[Saved data entries]
☆ ☆ ☆ ☆ ☆ ☆ ☆
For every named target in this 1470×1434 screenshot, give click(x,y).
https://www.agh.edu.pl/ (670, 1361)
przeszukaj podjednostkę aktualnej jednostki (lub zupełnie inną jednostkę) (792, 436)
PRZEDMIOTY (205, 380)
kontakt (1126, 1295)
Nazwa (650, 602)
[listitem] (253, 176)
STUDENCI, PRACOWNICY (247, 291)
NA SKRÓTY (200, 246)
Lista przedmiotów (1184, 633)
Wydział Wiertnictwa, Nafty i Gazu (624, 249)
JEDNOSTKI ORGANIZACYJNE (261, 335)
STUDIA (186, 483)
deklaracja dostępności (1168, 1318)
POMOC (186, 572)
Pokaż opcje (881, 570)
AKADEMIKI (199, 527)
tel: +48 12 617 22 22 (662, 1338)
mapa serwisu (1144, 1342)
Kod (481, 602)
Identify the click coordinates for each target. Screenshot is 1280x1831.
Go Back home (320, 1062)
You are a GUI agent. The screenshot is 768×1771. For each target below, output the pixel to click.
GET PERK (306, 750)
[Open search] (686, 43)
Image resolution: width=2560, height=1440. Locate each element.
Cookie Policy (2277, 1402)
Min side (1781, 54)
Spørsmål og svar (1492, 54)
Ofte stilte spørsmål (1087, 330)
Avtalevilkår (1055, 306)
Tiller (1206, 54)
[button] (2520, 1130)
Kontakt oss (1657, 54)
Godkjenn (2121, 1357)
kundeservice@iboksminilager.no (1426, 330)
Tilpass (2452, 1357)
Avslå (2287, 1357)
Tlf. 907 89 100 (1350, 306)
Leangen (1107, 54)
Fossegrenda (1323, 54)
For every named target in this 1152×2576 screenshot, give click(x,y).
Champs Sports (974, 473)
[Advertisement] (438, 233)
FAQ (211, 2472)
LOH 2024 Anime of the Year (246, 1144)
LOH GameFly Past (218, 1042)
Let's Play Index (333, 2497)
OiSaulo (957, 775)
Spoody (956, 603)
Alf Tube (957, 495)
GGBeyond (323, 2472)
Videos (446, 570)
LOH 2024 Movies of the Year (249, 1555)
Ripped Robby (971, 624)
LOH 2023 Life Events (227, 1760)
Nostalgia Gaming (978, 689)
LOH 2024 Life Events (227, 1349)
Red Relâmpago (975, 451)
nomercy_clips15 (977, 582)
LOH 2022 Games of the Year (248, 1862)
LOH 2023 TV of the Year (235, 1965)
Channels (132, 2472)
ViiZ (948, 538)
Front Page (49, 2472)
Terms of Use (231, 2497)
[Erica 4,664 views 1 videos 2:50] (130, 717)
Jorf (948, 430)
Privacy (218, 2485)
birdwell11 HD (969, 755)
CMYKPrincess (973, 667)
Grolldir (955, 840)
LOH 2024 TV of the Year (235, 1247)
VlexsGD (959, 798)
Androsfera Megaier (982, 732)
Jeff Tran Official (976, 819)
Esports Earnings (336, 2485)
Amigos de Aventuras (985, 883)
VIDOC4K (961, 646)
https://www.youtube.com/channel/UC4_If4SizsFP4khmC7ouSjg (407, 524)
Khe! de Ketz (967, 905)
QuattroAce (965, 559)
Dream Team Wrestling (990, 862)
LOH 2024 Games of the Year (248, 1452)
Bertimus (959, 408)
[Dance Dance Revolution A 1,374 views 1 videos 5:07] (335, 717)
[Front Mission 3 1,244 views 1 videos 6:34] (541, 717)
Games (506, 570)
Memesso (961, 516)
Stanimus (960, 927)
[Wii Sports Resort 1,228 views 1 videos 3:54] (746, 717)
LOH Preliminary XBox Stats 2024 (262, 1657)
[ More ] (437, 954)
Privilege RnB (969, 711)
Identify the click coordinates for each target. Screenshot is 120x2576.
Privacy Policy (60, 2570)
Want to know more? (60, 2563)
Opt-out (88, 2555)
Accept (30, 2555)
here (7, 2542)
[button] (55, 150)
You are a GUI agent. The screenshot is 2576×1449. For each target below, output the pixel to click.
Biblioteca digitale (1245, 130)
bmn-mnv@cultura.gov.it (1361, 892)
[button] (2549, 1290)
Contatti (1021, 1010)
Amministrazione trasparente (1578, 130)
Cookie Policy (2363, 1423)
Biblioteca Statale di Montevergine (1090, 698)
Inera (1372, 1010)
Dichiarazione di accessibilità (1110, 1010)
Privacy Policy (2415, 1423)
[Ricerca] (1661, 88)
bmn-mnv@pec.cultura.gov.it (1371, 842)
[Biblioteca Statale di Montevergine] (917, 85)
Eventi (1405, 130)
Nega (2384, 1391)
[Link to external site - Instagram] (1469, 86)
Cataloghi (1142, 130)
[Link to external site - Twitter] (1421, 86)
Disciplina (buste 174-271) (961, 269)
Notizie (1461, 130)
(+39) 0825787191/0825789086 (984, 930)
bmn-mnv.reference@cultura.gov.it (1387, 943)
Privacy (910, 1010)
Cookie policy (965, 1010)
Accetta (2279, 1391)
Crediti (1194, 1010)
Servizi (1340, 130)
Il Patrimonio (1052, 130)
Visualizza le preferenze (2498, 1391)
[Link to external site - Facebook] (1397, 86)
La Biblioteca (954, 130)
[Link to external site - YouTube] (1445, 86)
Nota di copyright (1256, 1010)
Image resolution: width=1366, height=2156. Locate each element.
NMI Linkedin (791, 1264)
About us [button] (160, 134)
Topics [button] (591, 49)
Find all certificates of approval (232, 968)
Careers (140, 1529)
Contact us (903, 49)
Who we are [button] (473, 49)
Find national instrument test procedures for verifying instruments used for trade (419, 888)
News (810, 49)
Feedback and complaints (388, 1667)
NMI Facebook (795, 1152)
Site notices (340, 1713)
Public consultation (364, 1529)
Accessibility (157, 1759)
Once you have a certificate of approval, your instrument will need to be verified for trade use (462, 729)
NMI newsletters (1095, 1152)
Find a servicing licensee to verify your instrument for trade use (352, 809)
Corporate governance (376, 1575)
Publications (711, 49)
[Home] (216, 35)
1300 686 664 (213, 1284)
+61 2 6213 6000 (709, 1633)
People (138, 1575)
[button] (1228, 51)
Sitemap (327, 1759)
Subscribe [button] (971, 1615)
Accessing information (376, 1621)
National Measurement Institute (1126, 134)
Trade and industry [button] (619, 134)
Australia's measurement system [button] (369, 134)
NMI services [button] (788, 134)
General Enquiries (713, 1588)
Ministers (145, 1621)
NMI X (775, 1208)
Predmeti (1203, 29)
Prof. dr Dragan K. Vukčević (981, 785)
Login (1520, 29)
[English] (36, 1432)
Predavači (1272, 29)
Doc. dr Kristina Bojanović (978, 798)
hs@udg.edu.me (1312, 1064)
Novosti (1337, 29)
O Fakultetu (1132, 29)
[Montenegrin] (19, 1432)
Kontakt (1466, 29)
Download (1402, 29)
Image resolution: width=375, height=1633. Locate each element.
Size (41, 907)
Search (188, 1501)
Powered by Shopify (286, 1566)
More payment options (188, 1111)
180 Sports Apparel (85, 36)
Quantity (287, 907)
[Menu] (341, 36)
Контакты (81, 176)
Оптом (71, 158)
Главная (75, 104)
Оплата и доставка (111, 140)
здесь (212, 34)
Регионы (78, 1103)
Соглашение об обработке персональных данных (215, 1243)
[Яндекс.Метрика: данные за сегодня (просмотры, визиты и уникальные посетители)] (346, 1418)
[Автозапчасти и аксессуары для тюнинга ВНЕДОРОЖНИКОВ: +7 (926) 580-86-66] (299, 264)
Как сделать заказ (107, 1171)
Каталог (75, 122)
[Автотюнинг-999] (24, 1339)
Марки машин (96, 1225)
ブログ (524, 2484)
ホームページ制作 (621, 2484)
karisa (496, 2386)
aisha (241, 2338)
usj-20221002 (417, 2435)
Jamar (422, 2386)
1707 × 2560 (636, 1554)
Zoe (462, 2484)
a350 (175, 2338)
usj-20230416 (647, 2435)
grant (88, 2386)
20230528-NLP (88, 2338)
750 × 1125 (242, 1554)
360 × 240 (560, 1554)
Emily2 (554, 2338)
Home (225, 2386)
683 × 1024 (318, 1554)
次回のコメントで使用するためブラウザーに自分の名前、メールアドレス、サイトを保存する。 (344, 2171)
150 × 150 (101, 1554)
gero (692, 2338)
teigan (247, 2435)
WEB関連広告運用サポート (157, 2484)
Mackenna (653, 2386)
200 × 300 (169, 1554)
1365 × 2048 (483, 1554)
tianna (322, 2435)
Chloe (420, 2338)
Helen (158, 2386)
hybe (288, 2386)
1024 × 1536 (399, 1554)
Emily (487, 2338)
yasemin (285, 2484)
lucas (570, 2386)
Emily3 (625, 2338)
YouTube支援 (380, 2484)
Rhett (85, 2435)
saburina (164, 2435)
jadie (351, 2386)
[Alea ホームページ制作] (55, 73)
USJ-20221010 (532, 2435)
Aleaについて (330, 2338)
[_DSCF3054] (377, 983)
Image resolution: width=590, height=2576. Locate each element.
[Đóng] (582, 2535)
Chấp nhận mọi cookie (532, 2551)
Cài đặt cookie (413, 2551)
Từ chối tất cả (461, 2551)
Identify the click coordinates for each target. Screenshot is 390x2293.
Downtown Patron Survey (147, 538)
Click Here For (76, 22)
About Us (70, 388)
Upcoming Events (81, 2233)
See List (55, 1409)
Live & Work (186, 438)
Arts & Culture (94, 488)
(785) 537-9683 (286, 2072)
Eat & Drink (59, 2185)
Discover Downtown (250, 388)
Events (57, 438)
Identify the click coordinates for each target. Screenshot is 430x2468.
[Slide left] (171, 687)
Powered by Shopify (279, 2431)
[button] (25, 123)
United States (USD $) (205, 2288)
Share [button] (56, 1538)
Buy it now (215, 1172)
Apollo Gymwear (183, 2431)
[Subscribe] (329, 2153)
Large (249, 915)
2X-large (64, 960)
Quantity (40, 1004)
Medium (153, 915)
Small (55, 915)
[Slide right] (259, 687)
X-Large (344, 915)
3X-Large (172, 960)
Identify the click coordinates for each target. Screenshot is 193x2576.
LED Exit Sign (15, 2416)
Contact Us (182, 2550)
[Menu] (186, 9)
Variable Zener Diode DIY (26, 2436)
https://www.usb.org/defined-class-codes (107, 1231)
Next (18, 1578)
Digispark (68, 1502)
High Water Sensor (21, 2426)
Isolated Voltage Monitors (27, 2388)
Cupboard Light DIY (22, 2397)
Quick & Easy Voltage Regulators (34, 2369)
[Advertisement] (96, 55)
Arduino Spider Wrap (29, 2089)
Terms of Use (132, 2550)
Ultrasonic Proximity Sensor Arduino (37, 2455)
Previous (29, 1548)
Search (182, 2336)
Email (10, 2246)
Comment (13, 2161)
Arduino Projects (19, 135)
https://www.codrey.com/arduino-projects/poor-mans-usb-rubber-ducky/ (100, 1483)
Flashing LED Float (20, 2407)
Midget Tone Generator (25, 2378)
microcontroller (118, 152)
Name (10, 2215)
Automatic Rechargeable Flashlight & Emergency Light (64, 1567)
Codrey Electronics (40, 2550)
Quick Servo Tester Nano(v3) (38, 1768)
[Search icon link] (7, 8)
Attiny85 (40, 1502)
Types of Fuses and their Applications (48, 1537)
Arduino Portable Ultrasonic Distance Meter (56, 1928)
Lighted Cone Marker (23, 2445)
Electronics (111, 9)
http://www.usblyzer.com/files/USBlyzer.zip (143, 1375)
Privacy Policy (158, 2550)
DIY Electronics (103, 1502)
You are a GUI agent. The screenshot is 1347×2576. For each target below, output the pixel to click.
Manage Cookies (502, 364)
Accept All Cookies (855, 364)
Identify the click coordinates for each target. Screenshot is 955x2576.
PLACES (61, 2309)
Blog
☆ ☆ ☆ ☆ ☆ ☆ ☆
TRY IT: Search the entries for the word "Find" and copy every line that holds it.

EXERCISE OUTPUT:
Find all certificates of approval (232, 968)
Find national instrument test procedures for verifying instruments used for trade (419, 888)
Find a servicing licensee to verify your instrument for trade use (352, 809)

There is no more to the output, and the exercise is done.